A single member of the Plasmodium falciparum var multigene family determines cytoadhesion to the placental receptor chondroitin sulphate A

• Published in: EMBO reports Vol. 6; no. 8; pp. 775 - 781
• Main Authors: Viebig, Nicola K, Gamain, Benoit, Scheidig, Christine, Lépolard, Catherine, Przyborski, Jude, Lanzer, Michael, Gysin, Jürg, Scherf, Artur
• Format: Journal Article
• Language: English
• Published: Chichester, UK John Wiley & Sons, Ltd 01.08.2005; Blackwell Publishing Ltd
• Subjects: Adhesion; Animals; Antibodies, Protozoan; Antigenic Variation; Blotting, Northern; Blotting, Southern; CD36 Antigens - biosynthesis; CD36 Antigens - metabolism; Cell Adhesion; Chondroitin Sulfates - chemistry; Cloning, Molecular; Crossing Over, Genetic; CSA; Erythrocytes; Exons; Female; Genome; Genome, Protozoan; Humans; Malaria; Malaria, Falciparum - prevention & control; Malaria, Falciparum - transmission; Models, Biological; Models, Genetic; Multigene Family; Mutation; Parasites; Phenotype; placenta; Placenta - metabolism; Plasmids - metabolism; Plasmodium; Plasmodium falciparum; Plasmodium falciparum - genetics; Plasmodium falciparum - metabolism; Pregnancy; Pregnancy Complications, Parasitic - prevention & control; Protein Binding; Protozoan Proteins - genetics; RNA - metabolism; Scientific Report; Sulfates; Time Factors; Trophoblasts - metabolism; Vaccines; var; Vector-borne diseases
• ISSN: 1469-221X; 1469-3178; 1469-221X
• DOI: 10.1038/sj.embor.7400466

In high‐transmission regions, protective clinical immunity to Plasmodium falciparum develops during the early years of life, limiting serious complications of malaria in young children.

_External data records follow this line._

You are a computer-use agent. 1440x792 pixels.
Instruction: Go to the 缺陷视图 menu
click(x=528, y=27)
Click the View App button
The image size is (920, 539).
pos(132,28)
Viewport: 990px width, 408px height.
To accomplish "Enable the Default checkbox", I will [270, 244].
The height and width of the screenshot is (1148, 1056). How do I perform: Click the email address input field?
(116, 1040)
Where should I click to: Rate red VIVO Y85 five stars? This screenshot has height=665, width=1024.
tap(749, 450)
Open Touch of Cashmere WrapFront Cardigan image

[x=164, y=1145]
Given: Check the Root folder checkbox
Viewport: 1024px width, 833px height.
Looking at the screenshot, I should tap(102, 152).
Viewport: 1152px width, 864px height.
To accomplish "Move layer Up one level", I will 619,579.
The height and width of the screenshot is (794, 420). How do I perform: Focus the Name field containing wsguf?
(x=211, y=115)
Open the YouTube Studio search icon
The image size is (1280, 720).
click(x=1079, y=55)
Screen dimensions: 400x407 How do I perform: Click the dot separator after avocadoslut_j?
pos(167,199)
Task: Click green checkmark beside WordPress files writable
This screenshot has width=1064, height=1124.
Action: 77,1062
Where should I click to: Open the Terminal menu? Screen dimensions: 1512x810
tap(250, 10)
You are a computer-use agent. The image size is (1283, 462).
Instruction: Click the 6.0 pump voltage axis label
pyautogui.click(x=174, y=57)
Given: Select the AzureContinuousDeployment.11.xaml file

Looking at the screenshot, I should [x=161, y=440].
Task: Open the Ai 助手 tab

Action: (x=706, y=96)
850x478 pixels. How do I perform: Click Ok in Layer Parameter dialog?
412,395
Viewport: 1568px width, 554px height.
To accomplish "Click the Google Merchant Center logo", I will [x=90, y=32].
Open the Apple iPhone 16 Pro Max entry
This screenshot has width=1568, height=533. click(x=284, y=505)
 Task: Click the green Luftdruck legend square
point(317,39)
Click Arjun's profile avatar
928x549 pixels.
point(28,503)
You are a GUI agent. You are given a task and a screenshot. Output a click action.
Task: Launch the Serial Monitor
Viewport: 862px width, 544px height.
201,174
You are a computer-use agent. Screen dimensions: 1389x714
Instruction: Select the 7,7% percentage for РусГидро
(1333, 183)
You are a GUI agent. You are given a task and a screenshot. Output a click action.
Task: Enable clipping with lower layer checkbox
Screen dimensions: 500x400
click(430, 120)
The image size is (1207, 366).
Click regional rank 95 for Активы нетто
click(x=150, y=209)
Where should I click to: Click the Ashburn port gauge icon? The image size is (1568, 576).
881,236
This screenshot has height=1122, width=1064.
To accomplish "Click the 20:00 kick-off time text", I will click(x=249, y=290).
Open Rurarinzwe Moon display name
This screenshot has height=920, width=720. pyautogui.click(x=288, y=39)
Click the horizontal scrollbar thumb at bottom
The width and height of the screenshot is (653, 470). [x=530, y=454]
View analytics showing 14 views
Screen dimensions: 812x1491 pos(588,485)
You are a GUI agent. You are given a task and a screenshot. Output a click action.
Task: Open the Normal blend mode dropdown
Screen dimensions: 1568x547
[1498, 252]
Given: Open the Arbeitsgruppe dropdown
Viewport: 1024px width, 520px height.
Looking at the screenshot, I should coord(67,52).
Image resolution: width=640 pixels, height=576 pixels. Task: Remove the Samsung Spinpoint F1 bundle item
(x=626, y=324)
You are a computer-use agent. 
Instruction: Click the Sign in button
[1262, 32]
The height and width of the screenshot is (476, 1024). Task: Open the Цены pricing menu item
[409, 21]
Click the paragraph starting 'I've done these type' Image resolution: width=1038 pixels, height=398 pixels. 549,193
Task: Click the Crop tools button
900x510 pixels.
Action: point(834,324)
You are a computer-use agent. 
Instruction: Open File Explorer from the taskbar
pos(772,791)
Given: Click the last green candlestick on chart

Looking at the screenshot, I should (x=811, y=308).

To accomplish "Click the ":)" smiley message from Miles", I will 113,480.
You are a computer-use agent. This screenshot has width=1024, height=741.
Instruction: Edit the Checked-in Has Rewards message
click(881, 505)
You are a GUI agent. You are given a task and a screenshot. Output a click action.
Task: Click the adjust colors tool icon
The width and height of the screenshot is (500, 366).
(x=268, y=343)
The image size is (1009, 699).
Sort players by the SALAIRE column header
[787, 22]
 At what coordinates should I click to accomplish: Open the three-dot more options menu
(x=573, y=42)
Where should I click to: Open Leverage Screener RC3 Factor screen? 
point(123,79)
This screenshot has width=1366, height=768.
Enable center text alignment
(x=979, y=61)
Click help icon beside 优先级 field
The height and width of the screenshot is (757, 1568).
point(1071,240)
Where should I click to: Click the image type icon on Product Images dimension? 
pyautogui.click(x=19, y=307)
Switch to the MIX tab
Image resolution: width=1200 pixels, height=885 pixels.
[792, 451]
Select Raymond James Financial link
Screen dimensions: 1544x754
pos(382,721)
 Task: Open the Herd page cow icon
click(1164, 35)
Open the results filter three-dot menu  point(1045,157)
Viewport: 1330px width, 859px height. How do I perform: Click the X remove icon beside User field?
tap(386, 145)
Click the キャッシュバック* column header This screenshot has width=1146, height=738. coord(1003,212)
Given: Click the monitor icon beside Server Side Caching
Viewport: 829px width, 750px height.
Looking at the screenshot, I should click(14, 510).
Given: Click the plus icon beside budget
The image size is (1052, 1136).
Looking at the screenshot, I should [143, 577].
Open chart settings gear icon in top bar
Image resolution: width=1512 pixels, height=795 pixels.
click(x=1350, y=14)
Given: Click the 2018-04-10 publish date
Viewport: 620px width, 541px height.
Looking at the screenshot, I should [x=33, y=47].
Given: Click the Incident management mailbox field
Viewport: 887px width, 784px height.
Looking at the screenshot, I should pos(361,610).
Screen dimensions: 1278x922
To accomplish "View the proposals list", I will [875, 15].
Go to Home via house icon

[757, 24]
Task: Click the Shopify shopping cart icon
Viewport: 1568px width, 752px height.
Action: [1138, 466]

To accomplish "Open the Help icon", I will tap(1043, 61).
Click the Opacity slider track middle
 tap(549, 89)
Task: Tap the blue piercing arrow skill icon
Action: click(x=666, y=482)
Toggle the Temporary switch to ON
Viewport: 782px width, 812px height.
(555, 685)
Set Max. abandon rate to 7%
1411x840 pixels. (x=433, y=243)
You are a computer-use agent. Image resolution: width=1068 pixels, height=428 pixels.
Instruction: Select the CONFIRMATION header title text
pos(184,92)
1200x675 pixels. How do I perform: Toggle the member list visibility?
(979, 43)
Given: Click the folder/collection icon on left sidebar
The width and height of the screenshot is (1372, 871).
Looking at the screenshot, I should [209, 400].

Pregnant women are an exception and are especially susceptible to severe P. falciparum infections resulting from the massive adhesion of parasitized erythrocytes to chondroitin sulphate A (CSA) present on placental syncytiotrophoblasts. Epidemiological studies strongly support the feasibility of an intervention strategy to protect pregnant women from disease. However, different parasite molecules have been associated with adhesion to CSA. In this work, we show that disruption of the var2csa gene of P. falciparum results in the inability of parasites to recover the CSA‐binding phenotype. This gene is a member of the var multigene family and was previously shown to be composed of domains that mediate binding to CSA. Our results show the central role of var2CSA in CSA adhesion and support var2CSA as a leading vaccine candidate aimed at protecting pregnant women and their fetuses.